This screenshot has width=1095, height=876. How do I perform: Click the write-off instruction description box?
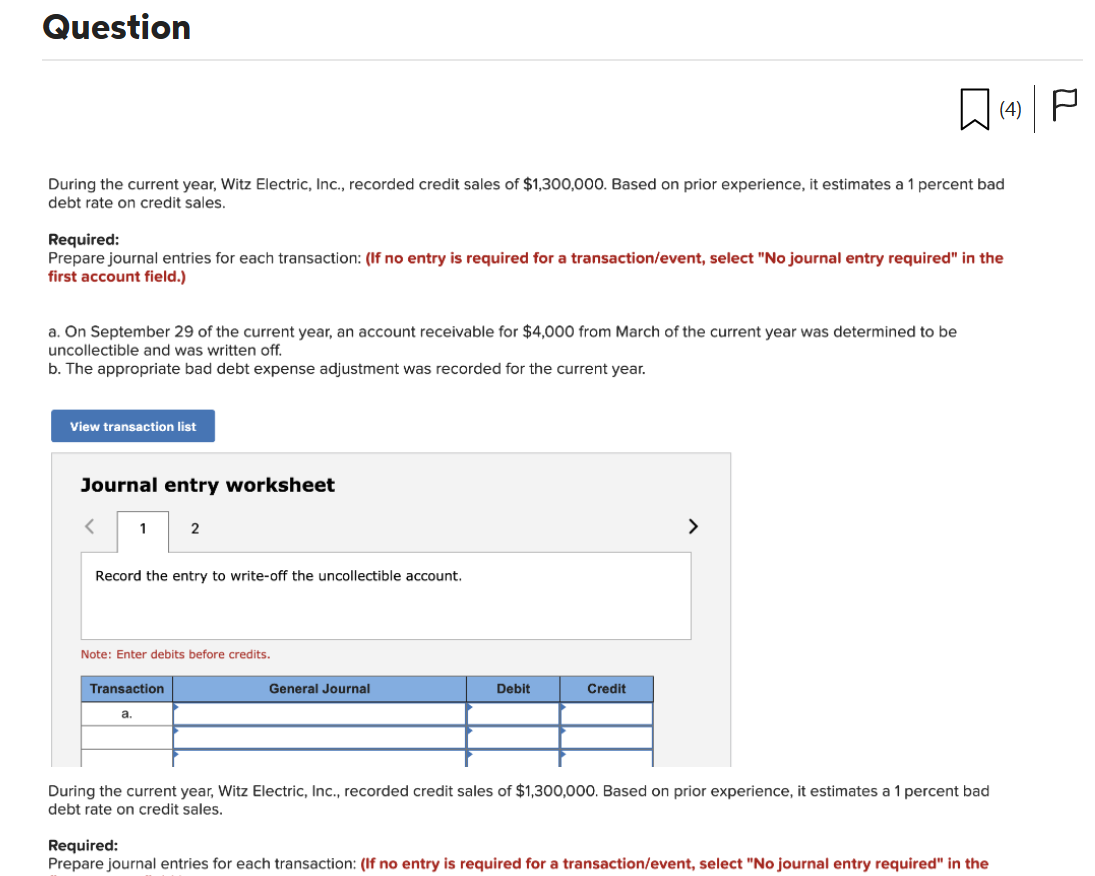[386, 596]
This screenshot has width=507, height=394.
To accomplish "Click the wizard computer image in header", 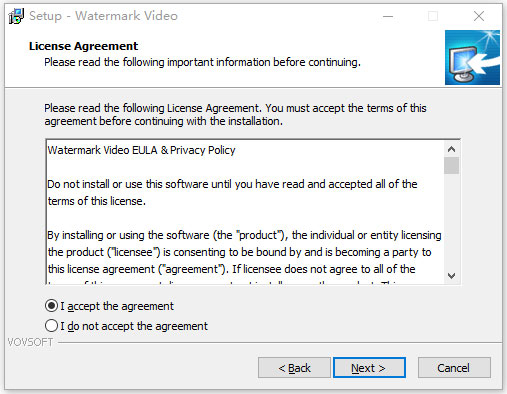I will click(472, 57).
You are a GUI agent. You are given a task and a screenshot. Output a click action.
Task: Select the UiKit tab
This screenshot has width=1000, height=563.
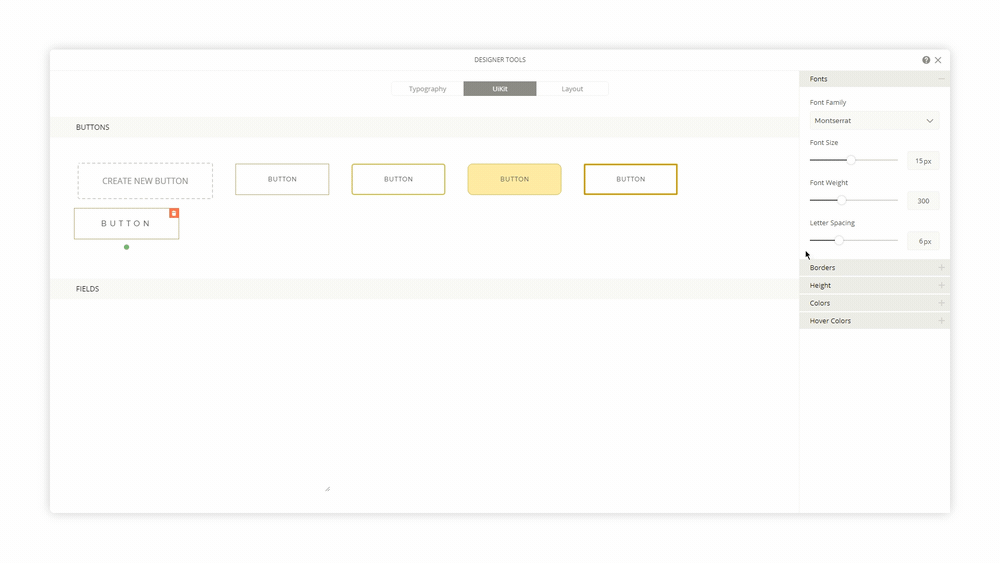[500, 89]
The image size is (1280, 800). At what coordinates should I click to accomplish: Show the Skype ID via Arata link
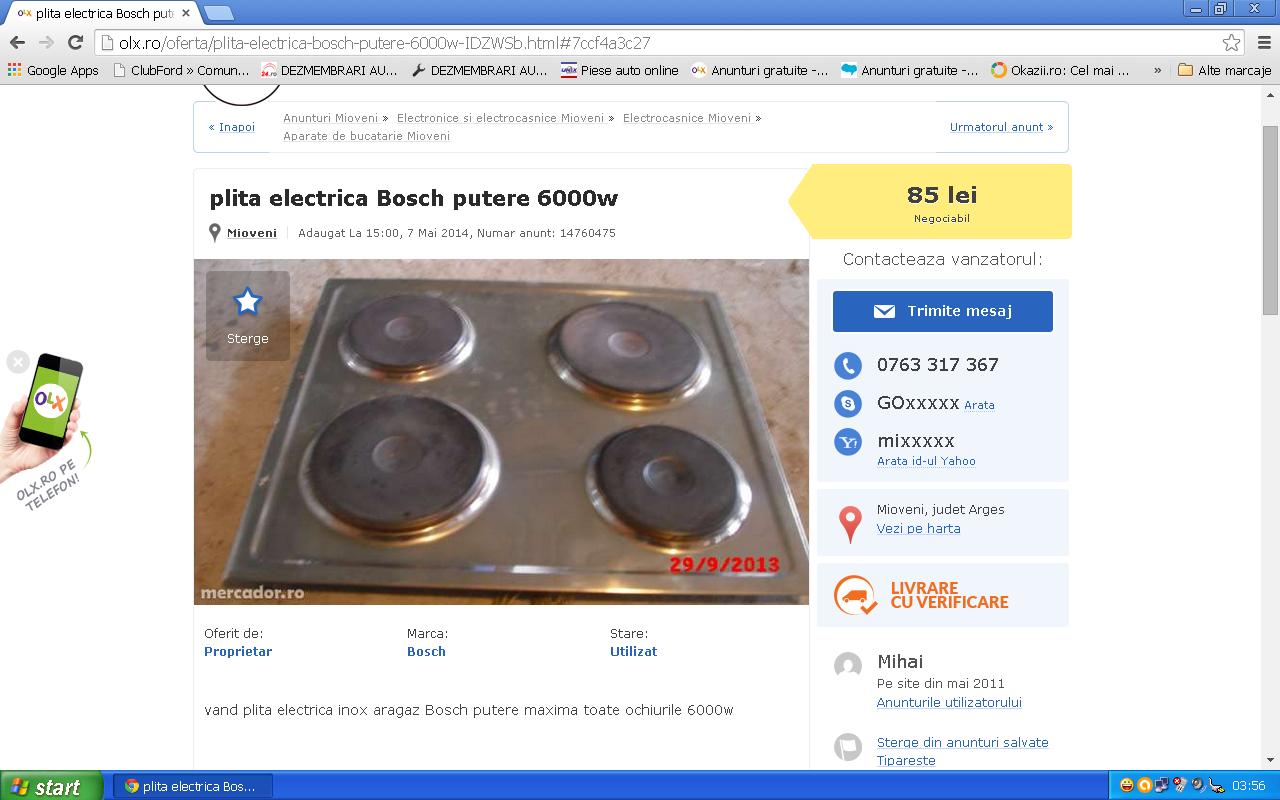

## Problem to solve
Word for word, restate the lines from the line containing "You are a GUI" through the end of the data, including the first and last of them. Pictures stay out.

## Answer section
You are a GUI agent. You are given a task and a screenshot. Output a click action.
Task: Select the UiKit tab
This screenshot has width=1000, height=563.
[500, 89]
The image size is (1280, 800). At what coordinates should I click to accomplish: Show the Skype ID via Arata link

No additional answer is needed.